(Dataset entries)
▬▬▬

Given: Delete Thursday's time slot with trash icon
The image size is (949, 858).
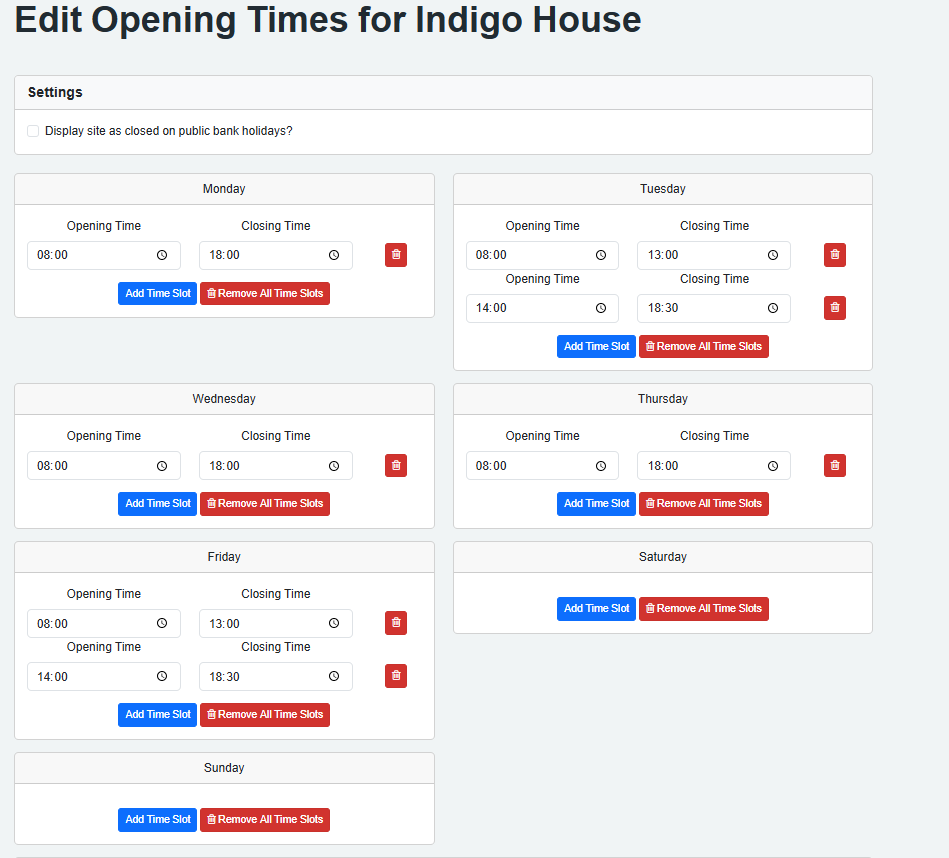Looking at the screenshot, I should point(834,465).
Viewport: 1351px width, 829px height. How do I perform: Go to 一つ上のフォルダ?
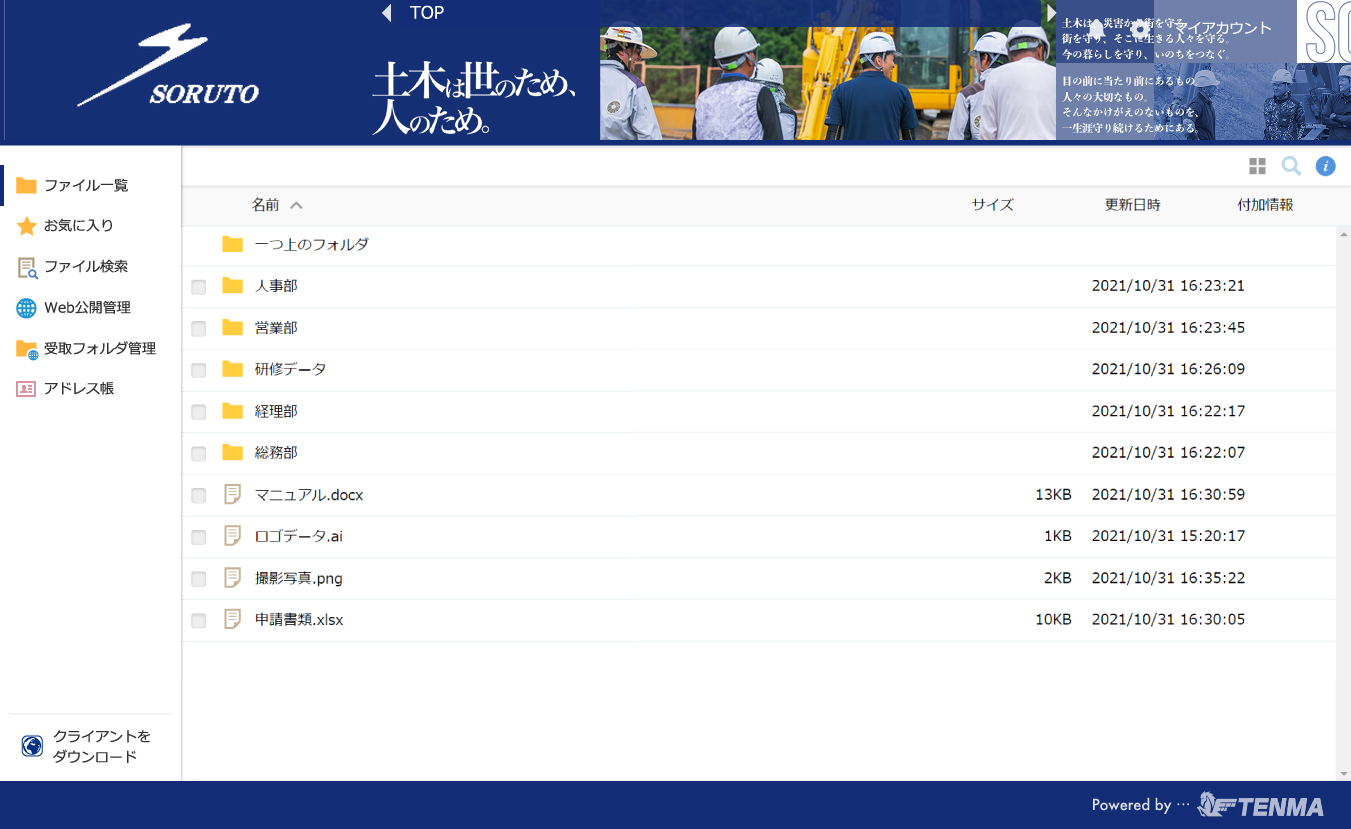[311, 244]
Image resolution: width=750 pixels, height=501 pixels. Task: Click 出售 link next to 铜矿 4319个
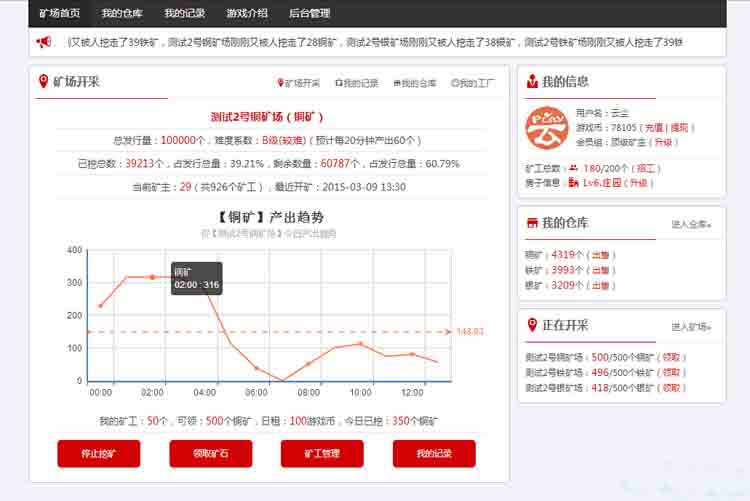tap(601, 255)
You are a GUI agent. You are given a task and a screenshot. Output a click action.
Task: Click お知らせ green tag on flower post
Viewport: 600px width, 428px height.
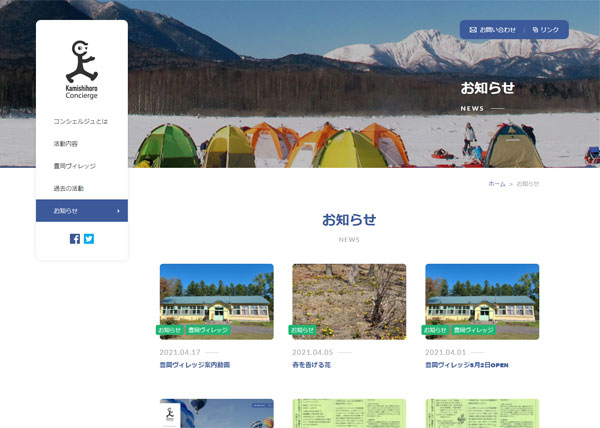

▬▬▬

**INSTRUCTIONS TO FOLLOW**:
Reproduce the span beginning at the line with "Viewport: 1351px width, 829px" and ending at the last line of the entries above, inclusive, exactly as it stands. Exclude the pictures.

**COMPLETED EXERCISE**:
Viewport: 1351px width, 829px height. How do I perform: Go to 一つ上のフォルダ?
[311, 244]
Image resolution: width=750 pixels, height=501 pixels. Task: Click 出售 link next to 铜矿 4319个
tap(601, 255)
You are a GUI agent. You are given a task and a screenshot. Output a click action.
Task: Click お知らせ green tag on flower post
Viewport: 600px width, 428px height.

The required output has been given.